L’arrivée du lieutenant Touchard, officier d’ordonnance du prince permit de procéder au dessoudage du cercueil de plomb. Lorsqu’on en eut ôté le couvercle, on vit apparaître le capiton de satin blanc qui recouvrait le corps comme un linceul. Au-dessous, l’Empereur apparut alors, habillé de son uniforme vert de colonel des chasseurs de la garde, il était parfaitement conservé. Son visage était serein et les mains étaient dans un état de conservation parfait. Le petit chapeau était placé en travers sur les cuisses. Tous les spectateurs étaient sous le choc et certains pleuraient. On remit rapidement en place le couvercle du cercueil de fer blanc puis celui-ci dans quatre autres cercueils. Enfin, l’ensemble fut placé dans un sixième cercueil en chêne. Cette masse de plus d’une tonne fut hissée par 43 artilleurs anglais sur un solide corbillard. Sous une pluie battante, tandis que la citadelle et la Belle Poule tiraient alternativement le canon, le cortège s’ébranla alors lentement.

Parvenu à Jamestown, le convoi défila entre deux haies de soldats de la garnison, portant leurs armes renversées. La Belle Poule mis son canot à la mer. Avec d’infinies précautions, le lourd cercueil fut déposé dans la chaloupe. Les navires français, qui arboraient jusque-là les signes du deuil, hissèrent aussitôt leurs couleurs et tous les navires présents tirèrent. Sur La Belle Poule, les tambours battaient et la musique faisait entendre des airs funèbres. À six heures et demie, le cercueil fut déposé dans une chapelle ardente qu’on avait dressée à l’arrière du bâtiment. Le 18 octobre, la Belle Poule appareilla pour la France. Le 30 novembre, elle arrive à Cherbourg. Le cercueil est transbordé sur le bateau à vapeur la Normandie qui gagne Le Havre puis Rouen le 10 décembre. Ensuite, un nouveau transbordement a lieu sur la Dorade qui gagne Courbevoie le 14 décembre 1840.

 

Ci-dessus : lot n° 1373, lot n° 1374, lot n°1375

 

Le 15 décembre, le corps est débarqué à Courbevoie. Par un froid vif, environ 10°, le cortège gagne l’Arc de Triomphe par l’avenue de Neuilly, les Champs-Élysées, la Concorde et enfin l’esplanade des Invalides. Le char funèbre, dessiné par Labrouste, pesait 13 tonnes. Il comprenait un mausolée sur un socle recouvert d’une draperie de velours violet et or, ornée d’abeilles. Le cercueil était soutenu par quatorze statues symbolisant les victoires de Napoléon. Enfin, sur le manteau impérial, reposaient la couronne et le sceptre. La foule des spectateurs depuis le pont de Neuilly jusqu’aux Invalides est très importante et chacun tente d’apercevoir, pieusement, le cercueil.

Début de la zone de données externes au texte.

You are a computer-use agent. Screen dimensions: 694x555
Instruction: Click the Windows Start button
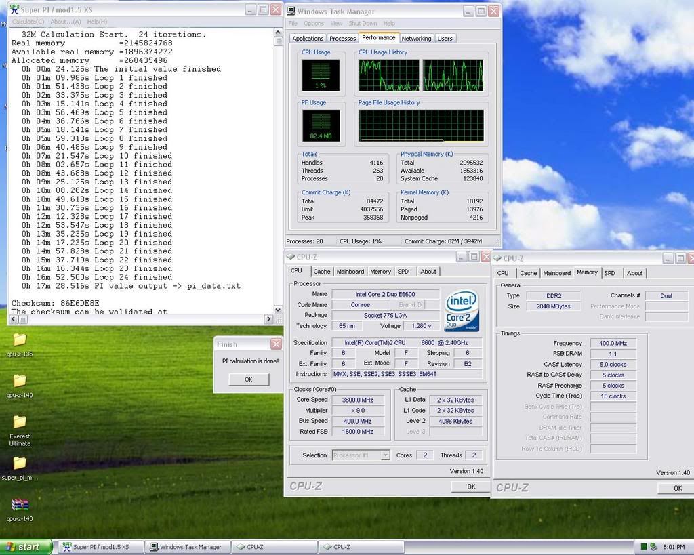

A 14 heures, c’est l’arrivée dans la cour d’honneur tandis que le canon tonne vingt et une fois. Le prince de Joinville, en baissant son épée jusqu’à terre, s’adresse au Roi son père et lui présente le corps de l’empereur Napoléon. Louis-Philippe le reçoit au nom de la France. Une cérémonie funèbre s’ensuivie au cours de laquelle les députés furent peu attentifs.

Du 16 jusqu’au 24 décembre, l’église des Invalides resta ouverte au public et des dizaines de milliers de visiteurs s’y pressèrent chaque jour. En 1854, l’empereur Napoléon III négocia avec le gouvernement britannique l’achat de Longwood House et de la vallée du Tombeau qui devinrent propriétés françaises en 1858, gérées depuis par le Ministère des affaires étrangères.

Ce 15 décembre 1840 se referma une page de l’histoire de France, connue comme le retour des cendres.